By Professor Dominic Harrison, director of public health Blackburn with Darwen Council

THE government is expected to announce its proposals for international travel this week, setting out which countries will be green, amber or red listed from May 17.

The expectation is that ‘only essential travel’ will be allowed to red listed countries. Travellers would continue to require quarantine on return in a government-listed quarantine hotel, for which the traveller must pay.

Travellers to amber listed countries would require self-isolation at home on return to the UK. Those travelling to green-listed countries may be less restricted. Most countries and airlines may now require certification of vaccine status and a negative PCR test before any flight. Travellers in quarantine or self-isolation will also have to have a PCR test on day two and eight of their self-isolation.

If either test proves positive, the self-isolation date is re-set from the date of the positive test.

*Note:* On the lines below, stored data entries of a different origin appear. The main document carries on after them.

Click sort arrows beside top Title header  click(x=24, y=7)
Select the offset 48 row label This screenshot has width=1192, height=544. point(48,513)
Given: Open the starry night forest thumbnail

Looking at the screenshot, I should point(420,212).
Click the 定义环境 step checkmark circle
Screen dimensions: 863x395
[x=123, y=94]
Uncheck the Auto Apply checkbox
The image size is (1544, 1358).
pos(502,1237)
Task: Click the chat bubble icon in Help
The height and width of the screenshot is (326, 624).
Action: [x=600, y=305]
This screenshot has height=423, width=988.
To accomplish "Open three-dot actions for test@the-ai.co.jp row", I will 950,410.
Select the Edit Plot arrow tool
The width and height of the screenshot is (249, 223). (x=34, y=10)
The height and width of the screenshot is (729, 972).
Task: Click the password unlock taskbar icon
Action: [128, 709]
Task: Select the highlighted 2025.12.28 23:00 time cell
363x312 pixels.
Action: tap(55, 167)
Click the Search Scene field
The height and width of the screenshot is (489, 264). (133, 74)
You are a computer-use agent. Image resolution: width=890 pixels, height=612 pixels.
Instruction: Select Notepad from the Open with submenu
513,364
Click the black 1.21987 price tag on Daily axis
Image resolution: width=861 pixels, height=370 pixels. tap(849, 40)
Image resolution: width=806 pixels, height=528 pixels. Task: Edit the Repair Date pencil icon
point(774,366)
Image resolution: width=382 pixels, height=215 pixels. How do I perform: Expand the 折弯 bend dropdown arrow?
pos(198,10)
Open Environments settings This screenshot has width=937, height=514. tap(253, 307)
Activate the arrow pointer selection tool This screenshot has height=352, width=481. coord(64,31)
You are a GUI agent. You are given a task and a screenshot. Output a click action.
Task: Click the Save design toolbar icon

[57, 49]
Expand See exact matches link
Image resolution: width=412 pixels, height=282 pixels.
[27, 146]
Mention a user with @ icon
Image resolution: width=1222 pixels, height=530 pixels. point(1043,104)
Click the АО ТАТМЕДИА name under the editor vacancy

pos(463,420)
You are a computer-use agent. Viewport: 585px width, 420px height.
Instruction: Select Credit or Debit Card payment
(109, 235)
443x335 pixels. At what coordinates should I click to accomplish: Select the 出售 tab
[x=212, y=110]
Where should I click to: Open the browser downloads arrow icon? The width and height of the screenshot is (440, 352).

These are likely to be the key measures - but the details outlined may change or be expanded with the final announcement.

We now know at least four things about the risks of international air travel.

Firstly we know that those who fly most, will be most at risk of travel related infections. Looking at international travel data for 2018 we can see that just one per cent of English residents are responsible for nearly a fifth of all flights abroad. Department of Transport data suggests that the 10 per cent of the most frequent fliers in England took more than half of all the international flights in 2018, but 48 per cent of the population of England did not fly abroad at all.

Secondly, we know that as the UK has recently had very low rates from ‘within country infections’, travel related cases have become more visible in the overall case numbers. By late April, despite widespread travel restrictions, travel related cases were 17 per cent of all cases identified in Blackburn with Darwen.

Thirdly, we know that travel related cases are more likely to have variants of the Covid-19 virus. Over the last two weeks, the UK has seen a sharp rise of travel related variant cases identified through genome testing – with India for instance now contributing three new variants to the international list.

Fourthly we know that some travel related cases, including those with variants, appear to show evidence that transmission was most likely on the return flight to the UK. We now have documented cases of travellers returning to the UK who were negative on a PCR test as they boarded the plane, negative on day two of self-isolation, but positive on the day eight PCR test. This indicates they were most likely to have been infected at the point of return to the UK - either in transport back to the airport, at the airport, or on the flight. Those most at risk on an airplane will be those in the same row or a row behind or in front of an infected person. The infected person is highly likely to asymptomatic. The longer the flight, the greater the risk of transmission.

It looks like we are all going to get a choice on the risks we are willing to take with air travel.

I will be taking my two week summer holiday in England this year.